AAV Genome Integrity: Why It Matters and How It Is Evaluated in Modern Gene Therapy
Adeno-associated virus, or AAV, remains one of the most important delivery platforms in gene therapy, but its success depends on more than vector titer and capsid identity. One increasingly important quality attribute is genome integrity: whether the packaged vector genomes are complete, correctly structured, and representative of the intended therapeutic cassette. Recent reviews now treat genome integrity as a growing critical quality attribute (CQA) because heterogeneous or disrupted packaged genomes can affect potency, consistency, and safety.
What “AAV genome integrity” actually means
In the rAAV context, genome integrity refers to the extent to which encapsidated vector genomes match the intended construct from ITR to ITR, without unwanted truncations, rearrangements, chimeric sequences, or mis-packaged non-vector DNA. This matters because AAV preparations are rarely composed only of perfectly full particles carrying a single uniform genome species. Modern analytical and sequencing studies show that rAAV lots can contain a mixture of full-length genomes, partial genomes, rearranged genomes, and other heterogeneous packaged species.

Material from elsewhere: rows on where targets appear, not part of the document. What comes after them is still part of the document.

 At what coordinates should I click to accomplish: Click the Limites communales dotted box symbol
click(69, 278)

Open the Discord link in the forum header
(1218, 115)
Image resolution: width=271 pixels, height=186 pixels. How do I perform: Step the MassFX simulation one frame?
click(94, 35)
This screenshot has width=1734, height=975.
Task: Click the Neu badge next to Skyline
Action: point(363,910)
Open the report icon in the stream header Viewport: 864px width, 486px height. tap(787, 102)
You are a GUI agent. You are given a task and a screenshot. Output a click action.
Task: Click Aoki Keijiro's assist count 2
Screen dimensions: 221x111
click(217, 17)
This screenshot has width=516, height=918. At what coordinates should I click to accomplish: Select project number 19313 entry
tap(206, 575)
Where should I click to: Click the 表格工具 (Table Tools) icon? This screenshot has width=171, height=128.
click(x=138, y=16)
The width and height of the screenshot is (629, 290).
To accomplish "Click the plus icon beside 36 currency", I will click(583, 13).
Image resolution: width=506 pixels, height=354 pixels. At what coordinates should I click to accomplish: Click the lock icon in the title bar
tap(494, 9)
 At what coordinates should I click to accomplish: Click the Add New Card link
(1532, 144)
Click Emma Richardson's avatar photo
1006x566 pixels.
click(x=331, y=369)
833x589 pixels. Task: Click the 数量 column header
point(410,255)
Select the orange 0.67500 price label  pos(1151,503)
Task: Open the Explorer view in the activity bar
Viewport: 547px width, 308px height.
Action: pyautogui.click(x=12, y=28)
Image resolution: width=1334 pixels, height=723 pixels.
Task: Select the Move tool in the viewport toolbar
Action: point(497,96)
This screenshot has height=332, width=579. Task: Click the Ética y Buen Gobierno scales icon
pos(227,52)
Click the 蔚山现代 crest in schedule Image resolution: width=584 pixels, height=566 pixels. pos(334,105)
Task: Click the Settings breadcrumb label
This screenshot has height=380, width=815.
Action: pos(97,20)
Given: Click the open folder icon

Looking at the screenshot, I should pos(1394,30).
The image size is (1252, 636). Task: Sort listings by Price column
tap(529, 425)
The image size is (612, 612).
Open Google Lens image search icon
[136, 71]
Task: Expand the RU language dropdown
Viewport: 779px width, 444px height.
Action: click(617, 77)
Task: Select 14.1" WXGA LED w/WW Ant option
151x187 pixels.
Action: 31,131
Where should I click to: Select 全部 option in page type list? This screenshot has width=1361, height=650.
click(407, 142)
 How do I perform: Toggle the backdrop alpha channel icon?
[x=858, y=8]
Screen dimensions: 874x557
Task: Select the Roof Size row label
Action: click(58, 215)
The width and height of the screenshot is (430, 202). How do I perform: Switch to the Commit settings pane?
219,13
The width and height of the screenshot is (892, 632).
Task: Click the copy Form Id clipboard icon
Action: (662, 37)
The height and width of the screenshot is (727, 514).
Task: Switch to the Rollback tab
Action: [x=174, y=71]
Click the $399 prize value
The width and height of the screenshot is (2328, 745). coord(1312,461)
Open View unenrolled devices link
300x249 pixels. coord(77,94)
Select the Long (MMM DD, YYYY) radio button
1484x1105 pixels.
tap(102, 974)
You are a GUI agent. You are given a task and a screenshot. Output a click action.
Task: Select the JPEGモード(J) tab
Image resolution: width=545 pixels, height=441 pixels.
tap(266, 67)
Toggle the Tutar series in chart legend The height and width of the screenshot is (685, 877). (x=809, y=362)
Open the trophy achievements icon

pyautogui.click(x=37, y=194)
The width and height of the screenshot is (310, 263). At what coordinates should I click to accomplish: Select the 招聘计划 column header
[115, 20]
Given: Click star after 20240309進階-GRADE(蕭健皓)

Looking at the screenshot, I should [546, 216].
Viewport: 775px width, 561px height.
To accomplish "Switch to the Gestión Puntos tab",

It is important to separate genome integrity from related but distinct measurements. Vector genome titer asks how many genomes are present. Empty/full capsid analysis asks how many capsids contain nucleic acid. Genome integrity asks whether the nucleic acid inside the capsid is the right size and sequence architecture. A sample can have an acceptable titer and still contain a substantial fraction of incomplete or abnormal genomes.
Why genome integrity matters
Genome integrity matters first because it affects biologic activity. If a meaningful fraction of capsids package truncated or rearranged genomes, the number of functionally useful particles may be lower than the nominal genome titer suggests. That creates a disconnect between measured dose and effective dose. Reviews of AAV analytical characterization now explicitly frame genome integrity as relevant to both efficacy and safety.
Second, genome integrity matters because it is closely linked to manufacturing consistency. Packaged-genome heterogeneity can arise from vector design, ITR quality, sequence context, oversized cassettes, and production-process variables. PackGene’s recent CMC article correctly reflects this broader industry view: genome size, ITR integrity, regulatory elements, and cassette architecture can all influence packaging efficiency, heterogeneity, and consistency.
Third, genome integrity has safety relevance. Long-read sequencing studies have shown that rAAV lots may contain contaminating packaged DNA species, including plasmid-derived or host-related sequences, and recent in vivo work has renewed attention to the biological consequences of disrupted or contaminating vector genomes after administration. A 2026 Nature Medicine study reported contaminating plasmid sequences and disrupted vector genomes in liver following AAV gene therapy, underscoring that genome composition is not only a manufacturing concern but also a translational one.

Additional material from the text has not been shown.